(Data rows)
========================
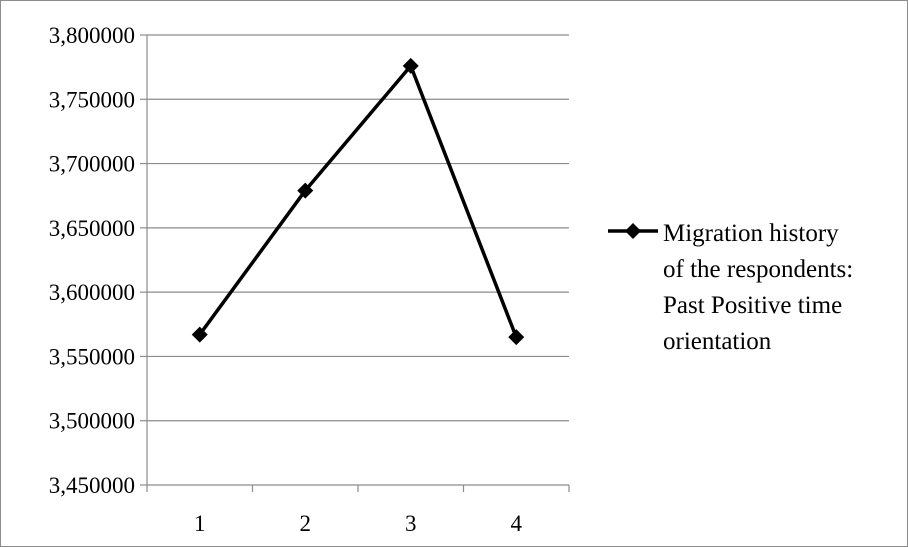 This screenshot has height=547, width=908. I want to click on x-tick-label: 2, so click(306, 524).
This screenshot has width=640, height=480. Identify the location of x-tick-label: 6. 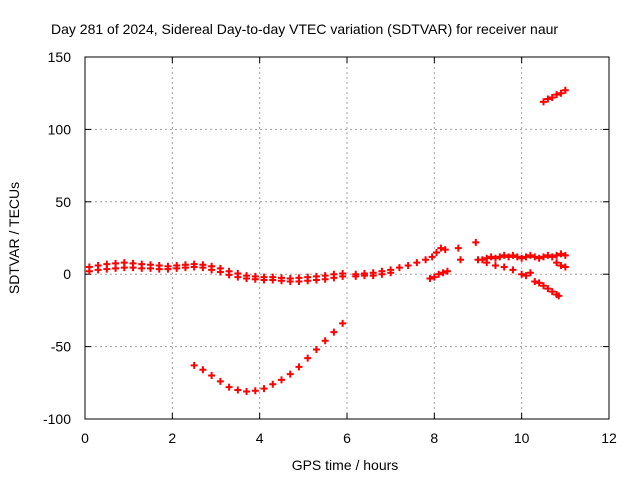
(347, 438).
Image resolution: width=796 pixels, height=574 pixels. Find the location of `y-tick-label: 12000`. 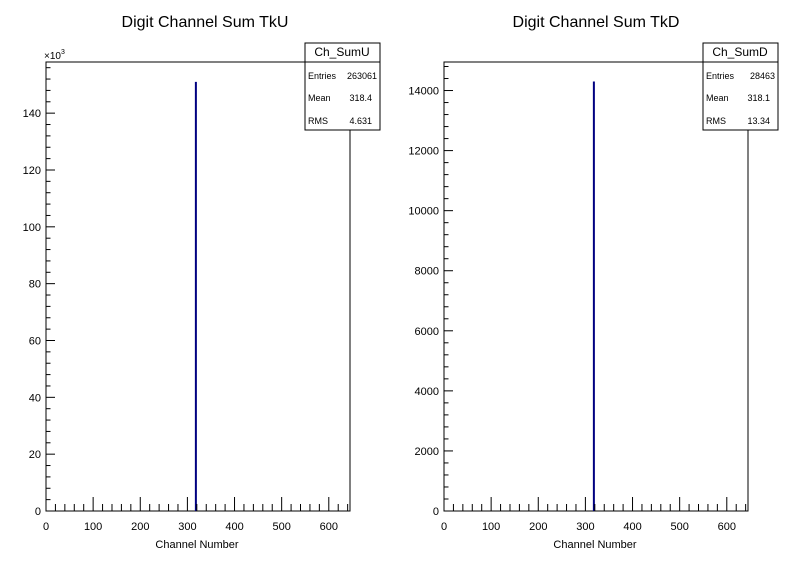

y-tick-label: 12000 is located at coordinates (424, 152).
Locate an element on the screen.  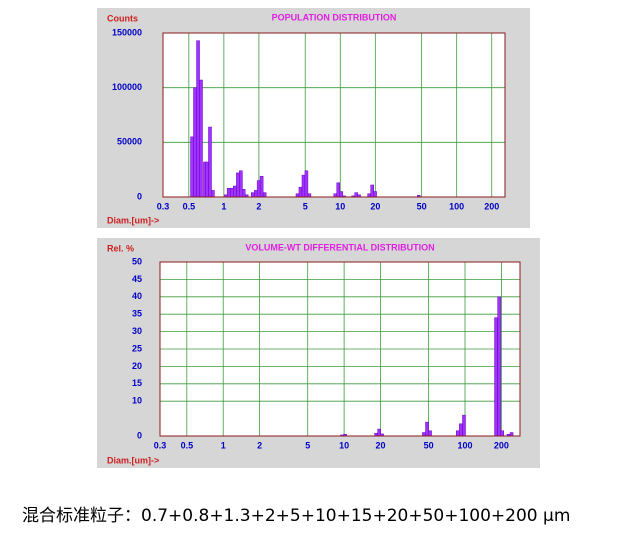
chart-title: VOLUME-WT DIFFERENTIAL DISTRIBUTION is located at coordinates (340, 247).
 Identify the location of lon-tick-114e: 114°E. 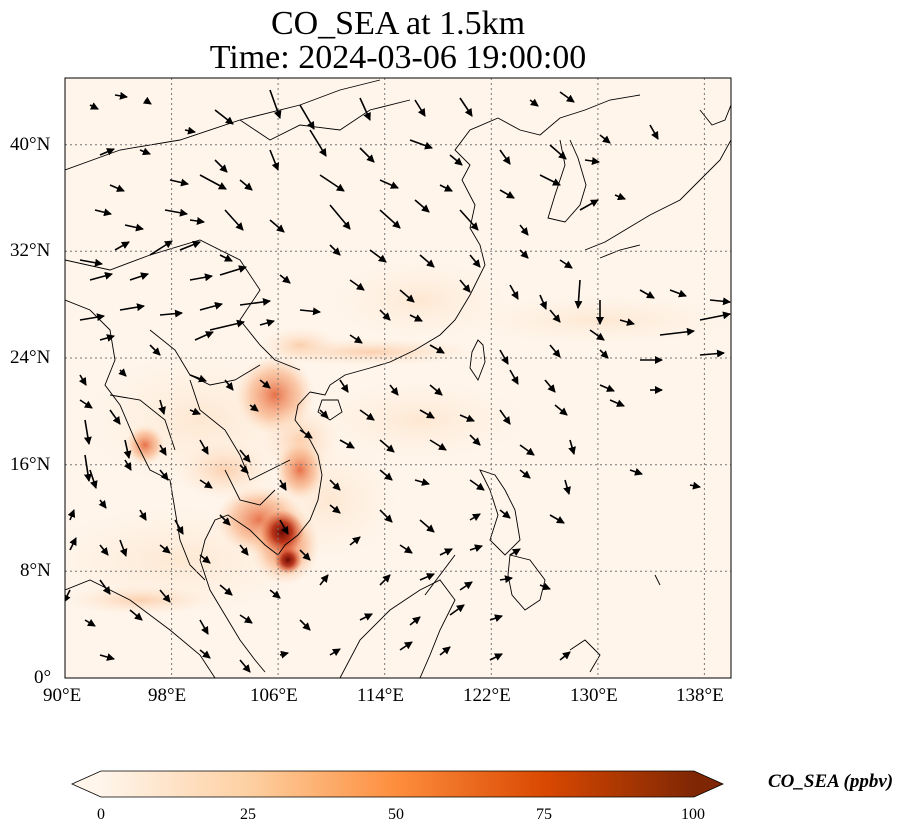
(380, 696).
========================
### Exercise
Retype the rows word for word, starting at the line containing "This screenshot has width=640, height=480." and continuing through the end of the rows, with both ends included. Leave the pictures out of your copy.

### Solution to this task
This screenshot has width=640, height=480. Identify the location of x-tick-label: 6. 
(347, 438).
Image resolution: width=796 pixels, height=574 pixels. Find the location of `y-tick-label: 12000`. 

y-tick-label: 12000 is located at coordinates (424, 152).
Locate an element on the screen.  
chart-title: VOLUME-WT DIFFERENTIAL DISTRIBUTION is located at coordinates (340, 247).
 Identify the location of lon-tick-114e: 114°E. 
(380, 696).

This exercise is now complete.